Formed by the Iranian-backed group Hezbollah and its allies without the participation of major Lebanese political parties that enjoy Western backing, it also faces one of the biggest financial crises in the heavily indebted country’s history.
A liquidity crunch that has hit the Lebanese pound, fueled inflation and driven banks to impose capital controls.
“Your mission is delicate,” Aoun’s office cited him as telling the cabinet. “It is necessary to work to tackle the economic situation, restore the confidence of the international community in Lebanese institutions andreassure the Lebanese about their future,” Aoun said.
Lebanon, burdened with a public debt equivalent to about 150 percent of GDP, won pledges exceeding $11 billion at an international conference in April 2018 conditional on reforms that it has so far failed to implement.
U.N. Secretary-General Antonio Guterres welcomed the government’s formation and said he would work with Prime Minister Hassan Diab to support the reform agenda, Guterres’ spokesman said in a statement on Wednesday.
Analysts say the new government, being politically aligned with the Iranian-backed Hezbollah, would likely have difficulty drumming up international and regional support needed to avoid economic collapse.
Hezbollah is considered a terrorist organization by the U.S. and oil-rich Gulf countries whose support is badly needed for debt-ridden Lebanon.

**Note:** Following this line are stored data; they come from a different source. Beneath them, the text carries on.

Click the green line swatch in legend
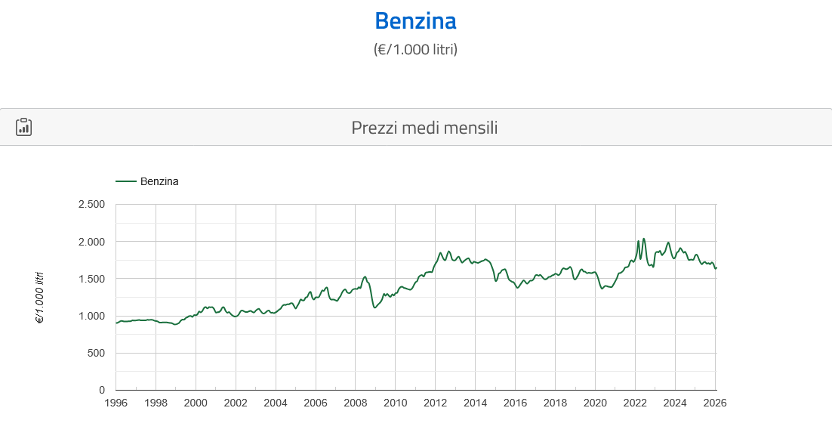The width and height of the screenshot is (832, 448). point(126,181)
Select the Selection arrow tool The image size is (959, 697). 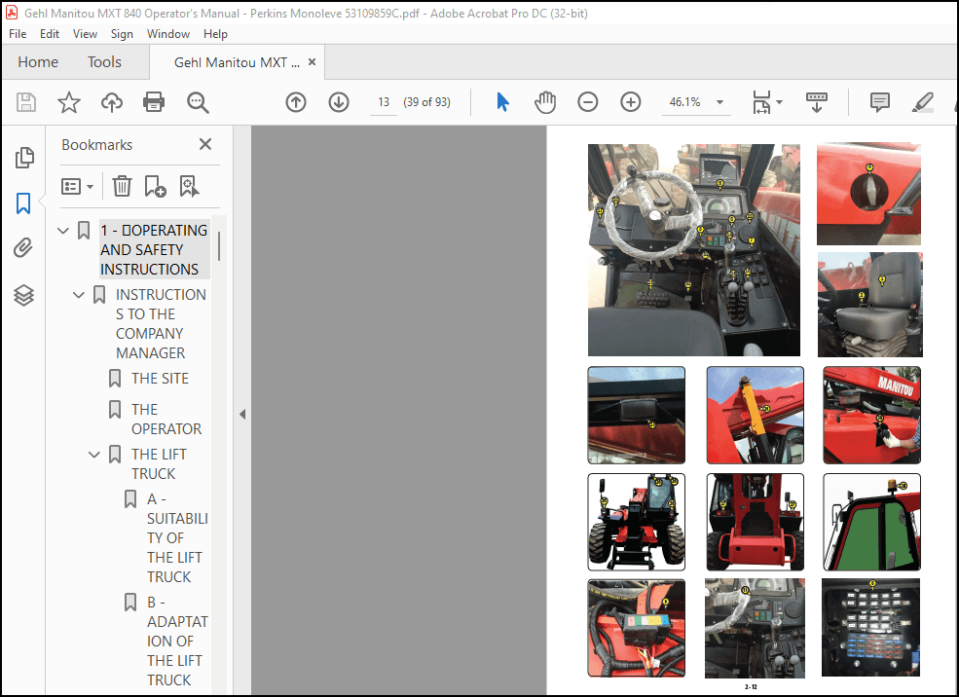[x=501, y=101]

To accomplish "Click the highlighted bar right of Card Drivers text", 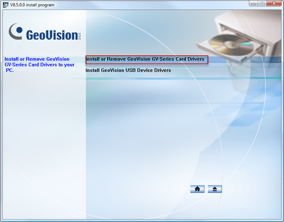I will click(x=244, y=60).
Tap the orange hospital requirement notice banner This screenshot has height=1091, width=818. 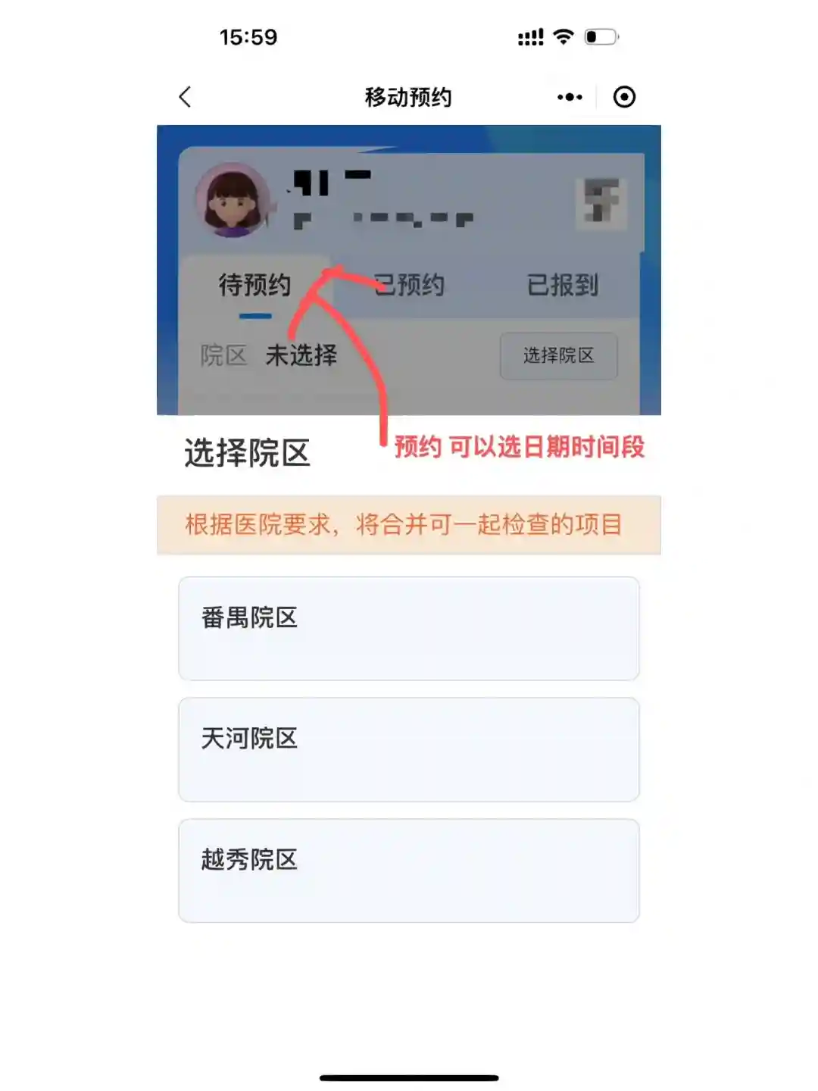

The premier said on Tuesday his first trip abroad would be to the Arab region, particularly Gulf states that have in the past provided financial aid to Lebanon.
Saudi Arabia and the United Arab Emirates, deeply concerned for years over Hezbollah’s rising influence in Beirut, have appeared to hesitate to extend financial support in this latest crisis.
Lebanon had been without effective government since Saad al-Hariri, the country’s main Sunni leader and a traditional ally of the West and Gulf states, quit as premier in October following widespread protests against politicians who have led Lebanon into its worst crisis since the 1975-90 war.
Hariri and his Future Movement have stayed out of the government, along with the staunchly anti-Hezbollah Christian Lebanese Forces party and the Progressive Socialist Party of Druze leader Walid Jumblatt.
“The problem resides in the fact that the majority of them (new ministers) gravitate in the camp of the same political forces who have led the country to the current situation,” Samir Geagea, head of the Lebanese Forces, said in remarks published by L’Orient-Le Jour daily on Wednesday.
At the cabinet meeting, Diab called for support for the army and the security forces, who have clashed with protesters over the past week, with hundreds injured.
Even before the cabinet was announced, thousands of people poured into the streets, closing major roads in the capital of Beirut and other parts of the country in protest. The protesters complained that political groups still were involved in the naming of the new ministers, even if they are specialists and academics.
For three months, the leaderless protests have been calling for a government made up of specialists that can work on dealing with the economic crisis.
But Diab saluted the protesters in the street and vowed to “work to fulfill your demands.”